> [Exercise 1]: Reproduce the post about taxis in Ireland from "Automated or manual: Would" up to and including "to our bed.".
> [Exercise 2]: According to the post about taxis in Ireland, roughly how many taxis serve the writer's home town?

Start of Excerpt to read

Automated or manual: Would you rather...
Hi my name is Blanchy and I am from the Emerald Isle. One of Irelands biggest problems is that we are very fond of alcohol so we all end up in the pub at the weekends. Come 1am at the earliest there is a free for all and a sort of "Rat Race " scramble for a taxi to whisk us away to our bed.
My home town has a population of around 30,000 and we have around 10 taxis. Noely cabs, Speedy cabs, Jimmy the ex Guard, Good looking Mikey who is willing to trade services if people have no cash but he doesn't collect that many men.Hmmmm. John the Head, Larry and his Lada and a few more. So 30,000 into 10 doesn't go and we have no Uber yet so it is a big problem here. Such is the problem that every farmer used to drink drive until the road deaths were so bad that the government had to step in and ban any sort of dribk driving. As a result the pub trade has died and we have all become a healthier, active and less alcoholic nation as a result.

End of Excerpt to read
Start of Extracted information

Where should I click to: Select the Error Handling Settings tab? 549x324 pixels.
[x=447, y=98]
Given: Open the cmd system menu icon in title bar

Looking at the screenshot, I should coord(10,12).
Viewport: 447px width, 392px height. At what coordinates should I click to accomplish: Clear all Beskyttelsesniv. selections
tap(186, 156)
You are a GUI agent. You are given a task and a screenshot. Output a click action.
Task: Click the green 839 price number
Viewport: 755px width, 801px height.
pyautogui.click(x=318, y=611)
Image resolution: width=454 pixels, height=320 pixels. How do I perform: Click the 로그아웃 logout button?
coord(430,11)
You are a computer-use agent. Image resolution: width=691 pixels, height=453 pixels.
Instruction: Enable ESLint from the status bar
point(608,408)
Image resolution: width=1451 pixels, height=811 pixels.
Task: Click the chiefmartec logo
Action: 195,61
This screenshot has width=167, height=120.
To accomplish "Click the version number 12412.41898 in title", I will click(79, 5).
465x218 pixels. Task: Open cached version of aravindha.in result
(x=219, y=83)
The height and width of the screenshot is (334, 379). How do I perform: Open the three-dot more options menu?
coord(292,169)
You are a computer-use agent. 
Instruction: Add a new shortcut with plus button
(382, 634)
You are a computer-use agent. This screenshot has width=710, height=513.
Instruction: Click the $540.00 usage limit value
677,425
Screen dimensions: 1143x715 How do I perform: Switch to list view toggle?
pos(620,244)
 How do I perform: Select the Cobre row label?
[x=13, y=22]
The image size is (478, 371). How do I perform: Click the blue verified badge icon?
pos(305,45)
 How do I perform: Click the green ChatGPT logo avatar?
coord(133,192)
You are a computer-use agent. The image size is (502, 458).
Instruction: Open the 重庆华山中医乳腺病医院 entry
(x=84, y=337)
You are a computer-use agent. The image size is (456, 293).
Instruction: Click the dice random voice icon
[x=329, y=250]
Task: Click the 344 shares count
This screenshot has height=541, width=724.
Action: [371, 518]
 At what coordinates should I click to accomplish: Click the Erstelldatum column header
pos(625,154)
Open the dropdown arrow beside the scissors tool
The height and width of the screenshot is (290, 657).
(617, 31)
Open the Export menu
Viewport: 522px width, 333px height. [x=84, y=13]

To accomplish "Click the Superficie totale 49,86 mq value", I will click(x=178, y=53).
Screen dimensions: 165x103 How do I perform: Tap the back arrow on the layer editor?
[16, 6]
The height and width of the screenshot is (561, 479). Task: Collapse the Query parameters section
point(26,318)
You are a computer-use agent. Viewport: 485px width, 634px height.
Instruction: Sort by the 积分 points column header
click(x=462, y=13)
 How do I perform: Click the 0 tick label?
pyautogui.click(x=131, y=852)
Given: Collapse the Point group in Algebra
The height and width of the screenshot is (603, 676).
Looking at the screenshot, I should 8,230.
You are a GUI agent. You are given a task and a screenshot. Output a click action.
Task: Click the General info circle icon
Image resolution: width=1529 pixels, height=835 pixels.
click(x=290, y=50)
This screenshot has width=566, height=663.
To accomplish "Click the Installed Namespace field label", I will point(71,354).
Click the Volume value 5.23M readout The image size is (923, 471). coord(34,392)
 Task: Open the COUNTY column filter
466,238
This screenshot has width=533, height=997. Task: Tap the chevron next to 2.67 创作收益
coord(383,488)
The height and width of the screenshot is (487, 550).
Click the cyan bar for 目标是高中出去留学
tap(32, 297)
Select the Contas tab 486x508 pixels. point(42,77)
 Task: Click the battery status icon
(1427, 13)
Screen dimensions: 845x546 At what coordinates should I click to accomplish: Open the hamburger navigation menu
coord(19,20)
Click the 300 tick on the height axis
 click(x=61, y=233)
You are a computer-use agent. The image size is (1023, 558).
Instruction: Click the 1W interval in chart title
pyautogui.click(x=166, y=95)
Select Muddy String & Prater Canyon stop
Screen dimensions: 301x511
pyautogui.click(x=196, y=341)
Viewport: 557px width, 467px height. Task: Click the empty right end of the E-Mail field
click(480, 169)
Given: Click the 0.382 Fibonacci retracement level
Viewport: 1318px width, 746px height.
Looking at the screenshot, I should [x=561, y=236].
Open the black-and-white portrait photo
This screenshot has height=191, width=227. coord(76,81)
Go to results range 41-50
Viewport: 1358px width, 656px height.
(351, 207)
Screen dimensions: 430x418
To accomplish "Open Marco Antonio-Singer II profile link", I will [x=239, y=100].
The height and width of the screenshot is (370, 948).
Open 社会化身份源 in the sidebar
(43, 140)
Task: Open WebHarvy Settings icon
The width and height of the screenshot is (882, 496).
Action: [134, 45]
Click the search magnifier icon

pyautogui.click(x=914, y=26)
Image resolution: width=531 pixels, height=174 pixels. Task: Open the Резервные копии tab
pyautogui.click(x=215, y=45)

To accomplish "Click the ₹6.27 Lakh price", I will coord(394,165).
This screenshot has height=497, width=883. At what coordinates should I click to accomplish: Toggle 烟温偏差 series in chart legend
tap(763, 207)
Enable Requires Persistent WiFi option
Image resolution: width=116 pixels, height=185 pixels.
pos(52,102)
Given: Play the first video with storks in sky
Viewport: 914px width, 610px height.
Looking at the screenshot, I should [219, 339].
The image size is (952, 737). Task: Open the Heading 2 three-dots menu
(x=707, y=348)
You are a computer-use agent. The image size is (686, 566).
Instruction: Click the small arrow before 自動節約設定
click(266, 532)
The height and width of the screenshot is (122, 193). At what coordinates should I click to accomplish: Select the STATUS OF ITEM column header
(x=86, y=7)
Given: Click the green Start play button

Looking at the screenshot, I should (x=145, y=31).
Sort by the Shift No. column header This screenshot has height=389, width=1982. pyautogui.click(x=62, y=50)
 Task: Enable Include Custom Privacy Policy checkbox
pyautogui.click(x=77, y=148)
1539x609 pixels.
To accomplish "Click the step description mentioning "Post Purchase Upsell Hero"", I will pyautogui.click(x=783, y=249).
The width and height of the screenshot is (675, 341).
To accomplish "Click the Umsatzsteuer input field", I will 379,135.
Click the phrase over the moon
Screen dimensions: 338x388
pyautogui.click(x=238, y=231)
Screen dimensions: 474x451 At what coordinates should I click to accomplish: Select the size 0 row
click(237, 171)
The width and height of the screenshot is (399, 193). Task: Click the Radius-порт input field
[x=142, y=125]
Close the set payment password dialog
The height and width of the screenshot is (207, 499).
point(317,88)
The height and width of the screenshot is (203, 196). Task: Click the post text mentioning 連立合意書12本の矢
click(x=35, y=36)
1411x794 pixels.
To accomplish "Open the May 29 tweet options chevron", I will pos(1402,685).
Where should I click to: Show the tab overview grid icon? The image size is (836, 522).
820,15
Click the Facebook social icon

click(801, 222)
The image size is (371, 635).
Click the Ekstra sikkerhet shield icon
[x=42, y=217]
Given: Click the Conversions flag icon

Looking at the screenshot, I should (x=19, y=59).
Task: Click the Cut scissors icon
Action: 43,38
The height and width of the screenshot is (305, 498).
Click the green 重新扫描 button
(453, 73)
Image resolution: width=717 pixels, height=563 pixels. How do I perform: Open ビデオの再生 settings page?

End of Extracted information

> [Response box 1]:
Automated or manual: Would you rather...
Hi my name is Blanchy and I am from the Emerald Isle. One of Irelands biggest problems is that we are very fond of alcohol so we all end up in the pub at the weekends. Come 1am at the earliest there is a free for all and a sort of "Rat Race " scramble for a taxi to whisk us away to our bed.

> [Response box 2]: Around 10.